## Stored items
=== Section Start ===

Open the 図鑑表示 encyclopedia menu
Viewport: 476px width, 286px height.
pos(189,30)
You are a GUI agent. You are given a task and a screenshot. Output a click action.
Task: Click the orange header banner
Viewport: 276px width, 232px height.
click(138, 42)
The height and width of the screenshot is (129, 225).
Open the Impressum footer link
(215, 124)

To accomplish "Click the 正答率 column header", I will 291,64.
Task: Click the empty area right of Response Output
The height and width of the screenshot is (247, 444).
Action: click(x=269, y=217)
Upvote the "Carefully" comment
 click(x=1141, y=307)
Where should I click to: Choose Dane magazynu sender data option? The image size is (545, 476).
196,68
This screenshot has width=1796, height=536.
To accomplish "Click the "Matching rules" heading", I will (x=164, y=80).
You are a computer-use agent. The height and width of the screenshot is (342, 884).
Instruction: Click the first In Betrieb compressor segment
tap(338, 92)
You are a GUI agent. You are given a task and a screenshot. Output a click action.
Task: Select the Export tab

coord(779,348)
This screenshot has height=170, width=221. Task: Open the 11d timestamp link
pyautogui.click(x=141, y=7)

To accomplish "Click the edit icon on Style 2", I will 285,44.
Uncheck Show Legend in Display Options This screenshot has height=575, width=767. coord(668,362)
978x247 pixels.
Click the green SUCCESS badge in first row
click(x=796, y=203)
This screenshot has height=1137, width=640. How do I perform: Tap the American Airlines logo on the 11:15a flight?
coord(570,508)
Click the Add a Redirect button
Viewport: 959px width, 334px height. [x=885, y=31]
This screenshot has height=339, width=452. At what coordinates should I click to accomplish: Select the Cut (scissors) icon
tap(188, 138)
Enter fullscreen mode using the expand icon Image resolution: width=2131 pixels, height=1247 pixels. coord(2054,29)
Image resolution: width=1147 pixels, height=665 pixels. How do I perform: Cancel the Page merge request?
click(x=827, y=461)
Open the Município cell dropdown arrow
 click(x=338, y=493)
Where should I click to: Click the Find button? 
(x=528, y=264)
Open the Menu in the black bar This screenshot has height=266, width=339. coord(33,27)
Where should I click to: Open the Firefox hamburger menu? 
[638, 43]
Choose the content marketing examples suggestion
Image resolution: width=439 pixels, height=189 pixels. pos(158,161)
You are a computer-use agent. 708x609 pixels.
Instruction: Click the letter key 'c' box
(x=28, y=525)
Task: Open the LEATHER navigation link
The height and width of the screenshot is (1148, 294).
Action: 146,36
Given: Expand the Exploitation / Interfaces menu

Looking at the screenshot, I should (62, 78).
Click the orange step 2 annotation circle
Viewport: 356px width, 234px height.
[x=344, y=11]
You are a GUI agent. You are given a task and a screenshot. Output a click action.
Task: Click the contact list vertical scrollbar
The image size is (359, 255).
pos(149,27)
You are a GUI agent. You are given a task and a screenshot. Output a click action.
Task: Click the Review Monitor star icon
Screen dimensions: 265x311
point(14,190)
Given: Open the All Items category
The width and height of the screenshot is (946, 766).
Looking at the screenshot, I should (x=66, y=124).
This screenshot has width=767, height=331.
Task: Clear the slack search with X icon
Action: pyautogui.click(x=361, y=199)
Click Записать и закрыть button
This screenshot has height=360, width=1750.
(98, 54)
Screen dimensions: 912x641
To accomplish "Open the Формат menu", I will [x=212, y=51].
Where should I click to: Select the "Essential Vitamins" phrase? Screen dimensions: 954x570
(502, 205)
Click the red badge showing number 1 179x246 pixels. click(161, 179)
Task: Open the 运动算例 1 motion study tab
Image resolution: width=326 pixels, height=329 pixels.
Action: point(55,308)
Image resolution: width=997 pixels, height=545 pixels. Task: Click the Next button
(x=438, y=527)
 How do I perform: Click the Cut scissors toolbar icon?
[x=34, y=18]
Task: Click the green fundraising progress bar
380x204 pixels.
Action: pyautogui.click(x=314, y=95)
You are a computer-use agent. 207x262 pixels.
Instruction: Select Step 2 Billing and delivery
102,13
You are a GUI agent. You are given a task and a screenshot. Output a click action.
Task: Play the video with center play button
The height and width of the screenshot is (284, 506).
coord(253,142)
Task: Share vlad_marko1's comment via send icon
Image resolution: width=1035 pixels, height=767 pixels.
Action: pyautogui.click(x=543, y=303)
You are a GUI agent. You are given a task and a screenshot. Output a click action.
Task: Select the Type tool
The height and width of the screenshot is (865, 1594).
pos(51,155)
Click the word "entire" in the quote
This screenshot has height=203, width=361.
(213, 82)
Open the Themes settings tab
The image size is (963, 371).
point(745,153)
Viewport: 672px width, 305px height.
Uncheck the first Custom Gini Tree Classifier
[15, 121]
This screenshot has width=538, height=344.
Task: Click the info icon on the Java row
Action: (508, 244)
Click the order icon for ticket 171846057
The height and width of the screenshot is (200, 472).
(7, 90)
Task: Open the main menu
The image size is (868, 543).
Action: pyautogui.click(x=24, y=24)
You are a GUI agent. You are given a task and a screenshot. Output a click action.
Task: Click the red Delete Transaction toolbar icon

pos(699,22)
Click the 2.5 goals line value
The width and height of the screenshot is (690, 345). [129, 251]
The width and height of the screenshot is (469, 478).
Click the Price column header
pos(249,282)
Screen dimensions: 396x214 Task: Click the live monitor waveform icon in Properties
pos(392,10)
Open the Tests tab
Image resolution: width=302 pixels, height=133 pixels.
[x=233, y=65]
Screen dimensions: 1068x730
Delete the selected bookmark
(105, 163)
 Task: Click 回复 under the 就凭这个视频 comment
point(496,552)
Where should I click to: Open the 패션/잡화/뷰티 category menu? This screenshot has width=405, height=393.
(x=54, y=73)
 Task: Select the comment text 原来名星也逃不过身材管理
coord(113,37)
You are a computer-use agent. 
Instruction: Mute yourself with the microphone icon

=== Section End ===

## Task requirements
So that nothing is lost, please reproduce each entry exactly as written.

## Reply
Open the 図鑑表示 encyclopedia menu
Viewport: 476px width, 286px height.
pos(189,30)
You are a GUI agent. You are given a task and a screenshot. Output a click action.
Task: Click the orange header banner
Viewport: 276px width, 232px height.
click(138, 42)
The height and width of the screenshot is (129, 225).
Open the Impressum footer link
(215, 124)

To accomplish "Click the 正答率 column header", I will 291,64.
Task: Click the empty area right of Response Output
The height and width of the screenshot is (247, 444).
Action: click(x=269, y=217)
Upvote the "Carefully" comment
 click(x=1141, y=307)
Where should I click to: Choose Dane magazynu sender data option? The image size is (545, 476).
196,68
This screenshot has width=1796, height=536.
To accomplish "Click the "Matching rules" heading", I will (x=164, y=80).
You are a computer-use agent. The height and width of the screenshot is (342, 884).
Instruction: Click the first In Betrieb compressor segment
tap(338, 92)
You are a GUI agent. You are given a task and a screenshot. Output a click action.
Task: Select the Export tab

coord(779,348)
This screenshot has height=170, width=221. Task: Open the 11d timestamp link
pyautogui.click(x=141, y=7)

To accomplish "Click the edit icon on Style 2", I will 285,44.
Uncheck Show Legend in Display Options This screenshot has height=575, width=767. coord(668,362)
978x247 pixels.
Click the green SUCCESS badge in first row
click(x=796, y=203)
This screenshot has height=1137, width=640. How do I perform: Tap the American Airlines logo on the 11:15a flight?
coord(570,508)
Click the Add a Redirect button
Viewport: 959px width, 334px height. [x=885, y=31]
This screenshot has height=339, width=452. At what coordinates should I click to accomplish: Select the Cut (scissors) icon
tap(188, 138)
Enter fullscreen mode using the expand icon Image resolution: width=2131 pixels, height=1247 pixels. coord(2054,29)
Image resolution: width=1147 pixels, height=665 pixels. How do I perform: Cancel the Page merge request?
click(x=827, y=461)
Open the Município cell dropdown arrow
 click(x=338, y=493)
Where should I click to: Click the Find button? 
(x=528, y=264)
Open the Menu in the black bar This screenshot has height=266, width=339. coord(33,27)
Where should I click to: Open the Firefox hamburger menu? 
[638, 43]
Choose the content marketing examples suggestion
Image resolution: width=439 pixels, height=189 pixels. pos(158,161)
You are a computer-use agent. 708x609 pixels.
Instruction: Click the letter key 'c' box
(x=28, y=525)
Task: Open the LEATHER navigation link
The height and width of the screenshot is (1148, 294).
Action: 146,36
Given: Expand the Exploitation / Interfaces menu

Looking at the screenshot, I should (62, 78).
Click the orange step 2 annotation circle
Viewport: 356px width, 234px height.
[x=344, y=11]
You are a GUI agent. You are given a task and a screenshot. Output a click action.
Task: Click the contact list vertical scrollbar
The image size is (359, 255).
pos(149,27)
You are a GUI agent. You are given a task and a screenshot. Output a click action.
Task: Click the Review Monitor star icon
Screen dimensions: 265x311
point(14,190)
Given: Open the All Items category
The width and height of the screenshot is (946, 766).
Looking at the screenshot, I should (x=66, y=124).
This screenshot has width=767, height=331.
Task: Clear the slack search with X icon
Action: pyautogui.click(x=361, y=199)
Click Записать и закрыть button
This screenshot has height=360, width=1750.
(98, 54)
Screen dimensions: 912x641
To accomplish "Open the Формат menu", I will [x=212, y=51].
Where should I click to: Select the "Essential Vitamins" phrase? Screen dimensions: 954x570
(502, 205)
Click the red badge showing number 1 179x246 pixels. click(161, 179)
Task: Open the 运动算例 1 motion study tab
Image resolution: width=326 pixels, height=329 pixels.
Action: point(55,308)
Image resolution: width=997 pixels, height=545 pixels. Task: Click the Next button
(x=438, y=527)
 How do I perform: Click the Cut scissors toolbar icon?
[x=34, y=18]
Task: Click the green fundraising progress bar
380x204 pixels.
Action: pyautogui.click(x=314, y=95)
You are a computer-use agent. 207x262 pixels.
Instruction: Select Step 2 Billing and delivery
102,13
You are a GUI agent. You are given a task and a screenshot. Output a click action.
Task: Play the video with center play button
The height and width of the screenshot is (284, 506).
coord(253,142)
Task: Share vlad_marko1's comment via send icon
Image resolution: width=1035 pixels, height=767 pixels.
Action: pyautogui.click(x=543, y=303)
You are a GUI agent. You are given a task and a screenshot. Output a click action.
Task: Select the Type tool
The height and width of the screenshot is (865, 1594).
pos(51,155)
Click the word "entire" in the quote
This screenshot has height=203, width=361.
(213, 82)
Open the Themes settings tab
The image size is (963, 371).
point(745,153)
Viewport: 672px width, 305px height.
Uncheck the first Custom Gini Tree Classifier
[15, 121]
This screenshot has width=538, height=344.
Task: Click the info icon on the Java row
Action: (508, 244)
Click the order icon for ticket 171846057
The height and width of the screenshot is (200, 472).
(7, 90)
Task: Open the main menu
The image size is (868, 543).
Action: pyautogui.click(x=24, y=24)
You are a GUI agent. You are given a task and a screenshot. Output a click action.
Task: Click the red Delete Transaction toolbar icon

pos(699,22)
Click the 2.5 goals line value
The width and height of the screenshot is (690, 345). [129, 251]
The width and height of the screenshot is (469, 478).
Click the Price column header
pos(249,282)
Screen dimensions: 396x214 Task: Click the live monitor waveform icon in Properties
pos(392,10)
Open the Tests tab
Image resolution: width=302 pixels, height=133 pixels.
[x=233, y=65]
Screen dimensions: 1068x730
Delete the selected bookmark
(105, 163)
 Task: Click 回复 under the 就凭这个视频 comment
point(496,552)
Where should I click to: Open the 패션/잡화/뷰티 category menu? This screenshot has width=405, height=393.
(x=54, y=73)
 Task: Select the comment text 原来名星也逃不过身材管理
coord(113,37)
You are a computer-use agent. 
Instruction: Mute yourself with the microphone icon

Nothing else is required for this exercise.